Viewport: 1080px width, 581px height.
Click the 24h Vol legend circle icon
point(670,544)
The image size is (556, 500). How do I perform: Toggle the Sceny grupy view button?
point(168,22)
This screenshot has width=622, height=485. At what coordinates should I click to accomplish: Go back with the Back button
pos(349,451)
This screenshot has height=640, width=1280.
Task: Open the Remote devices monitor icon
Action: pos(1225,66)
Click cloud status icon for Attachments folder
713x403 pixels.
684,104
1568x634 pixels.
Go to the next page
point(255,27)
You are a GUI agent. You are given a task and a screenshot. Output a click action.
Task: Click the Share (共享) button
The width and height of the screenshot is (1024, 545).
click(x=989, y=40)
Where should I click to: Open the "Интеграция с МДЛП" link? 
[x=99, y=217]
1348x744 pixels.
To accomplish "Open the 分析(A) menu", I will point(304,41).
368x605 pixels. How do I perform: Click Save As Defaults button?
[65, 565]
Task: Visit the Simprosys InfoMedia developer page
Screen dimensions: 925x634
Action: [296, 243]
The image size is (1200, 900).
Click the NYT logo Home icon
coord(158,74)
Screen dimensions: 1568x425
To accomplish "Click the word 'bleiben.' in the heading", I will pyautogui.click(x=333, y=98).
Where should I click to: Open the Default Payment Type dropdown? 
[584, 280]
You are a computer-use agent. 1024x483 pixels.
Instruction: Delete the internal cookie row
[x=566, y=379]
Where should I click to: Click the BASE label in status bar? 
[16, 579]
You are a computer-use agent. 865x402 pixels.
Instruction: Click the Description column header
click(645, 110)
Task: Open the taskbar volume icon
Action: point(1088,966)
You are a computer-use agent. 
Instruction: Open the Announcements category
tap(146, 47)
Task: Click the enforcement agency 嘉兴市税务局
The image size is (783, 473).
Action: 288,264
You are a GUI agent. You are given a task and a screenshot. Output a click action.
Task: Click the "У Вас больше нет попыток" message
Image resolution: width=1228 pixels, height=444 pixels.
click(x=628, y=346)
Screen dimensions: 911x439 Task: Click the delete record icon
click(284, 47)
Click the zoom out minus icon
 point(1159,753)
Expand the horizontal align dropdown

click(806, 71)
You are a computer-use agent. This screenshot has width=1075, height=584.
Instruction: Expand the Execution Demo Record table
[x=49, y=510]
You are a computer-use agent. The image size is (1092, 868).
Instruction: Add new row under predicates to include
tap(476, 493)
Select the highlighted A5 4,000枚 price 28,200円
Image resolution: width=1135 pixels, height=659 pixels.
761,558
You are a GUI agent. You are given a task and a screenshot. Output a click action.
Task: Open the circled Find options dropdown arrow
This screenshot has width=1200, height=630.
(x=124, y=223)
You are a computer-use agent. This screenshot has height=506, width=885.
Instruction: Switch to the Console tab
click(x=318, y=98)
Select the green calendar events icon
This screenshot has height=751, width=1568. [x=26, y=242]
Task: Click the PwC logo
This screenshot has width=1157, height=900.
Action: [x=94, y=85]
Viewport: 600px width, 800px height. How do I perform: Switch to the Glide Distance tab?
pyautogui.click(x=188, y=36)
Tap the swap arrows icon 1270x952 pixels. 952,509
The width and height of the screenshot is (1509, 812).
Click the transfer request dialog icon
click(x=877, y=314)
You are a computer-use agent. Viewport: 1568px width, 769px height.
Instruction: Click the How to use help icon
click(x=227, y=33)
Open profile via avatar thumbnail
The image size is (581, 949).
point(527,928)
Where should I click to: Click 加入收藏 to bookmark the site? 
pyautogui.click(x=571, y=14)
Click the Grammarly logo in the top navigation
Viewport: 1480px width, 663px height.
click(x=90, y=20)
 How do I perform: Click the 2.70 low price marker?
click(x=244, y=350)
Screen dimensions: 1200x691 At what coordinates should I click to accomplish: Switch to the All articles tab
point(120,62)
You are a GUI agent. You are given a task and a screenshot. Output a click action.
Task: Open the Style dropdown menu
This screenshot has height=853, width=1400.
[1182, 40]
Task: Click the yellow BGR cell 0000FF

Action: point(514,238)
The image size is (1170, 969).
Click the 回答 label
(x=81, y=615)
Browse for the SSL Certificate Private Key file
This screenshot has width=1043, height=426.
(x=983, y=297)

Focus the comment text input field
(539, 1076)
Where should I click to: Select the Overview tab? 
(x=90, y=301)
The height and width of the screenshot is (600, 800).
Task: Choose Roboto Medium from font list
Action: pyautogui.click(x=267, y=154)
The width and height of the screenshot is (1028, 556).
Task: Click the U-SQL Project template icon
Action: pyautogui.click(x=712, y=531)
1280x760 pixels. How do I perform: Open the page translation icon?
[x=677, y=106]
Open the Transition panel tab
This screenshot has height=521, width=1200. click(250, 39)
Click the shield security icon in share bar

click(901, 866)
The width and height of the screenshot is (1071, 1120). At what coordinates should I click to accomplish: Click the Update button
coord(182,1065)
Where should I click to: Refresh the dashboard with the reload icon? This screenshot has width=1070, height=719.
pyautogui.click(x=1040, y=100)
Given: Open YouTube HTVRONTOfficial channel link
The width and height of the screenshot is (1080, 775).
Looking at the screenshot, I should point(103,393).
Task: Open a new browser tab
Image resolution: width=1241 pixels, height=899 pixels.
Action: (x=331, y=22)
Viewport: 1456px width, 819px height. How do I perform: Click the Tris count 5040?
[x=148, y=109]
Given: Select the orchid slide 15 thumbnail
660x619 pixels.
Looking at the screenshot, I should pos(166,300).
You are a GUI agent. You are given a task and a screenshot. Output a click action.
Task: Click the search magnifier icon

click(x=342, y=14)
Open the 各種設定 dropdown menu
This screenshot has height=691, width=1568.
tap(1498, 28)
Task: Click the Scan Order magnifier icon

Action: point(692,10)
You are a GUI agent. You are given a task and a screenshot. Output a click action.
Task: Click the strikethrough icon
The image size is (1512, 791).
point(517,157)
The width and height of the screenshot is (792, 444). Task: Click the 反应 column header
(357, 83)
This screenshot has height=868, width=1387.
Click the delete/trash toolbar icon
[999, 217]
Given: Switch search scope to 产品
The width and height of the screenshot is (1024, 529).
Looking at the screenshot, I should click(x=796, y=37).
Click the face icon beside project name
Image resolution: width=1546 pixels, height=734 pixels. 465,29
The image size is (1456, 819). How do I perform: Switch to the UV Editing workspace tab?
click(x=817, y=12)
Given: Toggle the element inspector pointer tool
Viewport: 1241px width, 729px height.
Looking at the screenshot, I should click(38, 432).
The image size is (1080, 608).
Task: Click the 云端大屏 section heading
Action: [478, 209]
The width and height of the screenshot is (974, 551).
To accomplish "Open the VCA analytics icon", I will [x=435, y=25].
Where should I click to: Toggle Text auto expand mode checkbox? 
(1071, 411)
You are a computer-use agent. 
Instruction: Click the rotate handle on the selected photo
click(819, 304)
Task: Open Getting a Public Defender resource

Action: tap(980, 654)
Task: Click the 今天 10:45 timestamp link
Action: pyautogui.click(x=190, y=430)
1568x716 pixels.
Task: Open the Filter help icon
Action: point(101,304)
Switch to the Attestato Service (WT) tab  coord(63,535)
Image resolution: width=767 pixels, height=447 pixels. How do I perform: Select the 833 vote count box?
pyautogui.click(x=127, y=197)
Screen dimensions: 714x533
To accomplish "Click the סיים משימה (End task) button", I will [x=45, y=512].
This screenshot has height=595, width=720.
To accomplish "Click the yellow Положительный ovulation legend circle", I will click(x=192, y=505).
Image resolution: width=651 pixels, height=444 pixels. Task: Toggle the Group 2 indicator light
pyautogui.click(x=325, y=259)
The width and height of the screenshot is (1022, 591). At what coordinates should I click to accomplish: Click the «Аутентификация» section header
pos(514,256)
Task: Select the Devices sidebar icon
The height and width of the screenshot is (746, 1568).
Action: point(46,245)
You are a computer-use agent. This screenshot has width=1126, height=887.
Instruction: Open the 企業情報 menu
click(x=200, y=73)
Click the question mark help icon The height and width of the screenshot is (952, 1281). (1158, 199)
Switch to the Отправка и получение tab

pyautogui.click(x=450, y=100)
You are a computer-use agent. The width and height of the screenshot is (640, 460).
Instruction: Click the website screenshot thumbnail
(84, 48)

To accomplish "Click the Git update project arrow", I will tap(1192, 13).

**Set exercise:** Repeat the entries above verbatim, starting at the line that contains "Task: Select the Devices sidebar icon" and ending at the last line of the entries.

**Result:**
Task: Select the Devices sidebar icon
The height and width of the screenshot is (746, 1568).
Action: point(46,245)
You are a computer-use agent. This screenshot has width=1126, height=887.
Instruction: Open the 企業情報 menu
click(x=200, y=73)
Click the question mark help icon The height and width of the screenshot is (952, 1281). (1158, 199)
Switch to the Отправка и получение tab

pyautogui.click(x=450, y=100)
You are a computer-use agent. The width and height of the screenshot is (640, 460).
Instruction: Click the website screenshot thumbnail
(84, 48)

To accomplish "Click the Git update project arrow", I will tap(1192, 13).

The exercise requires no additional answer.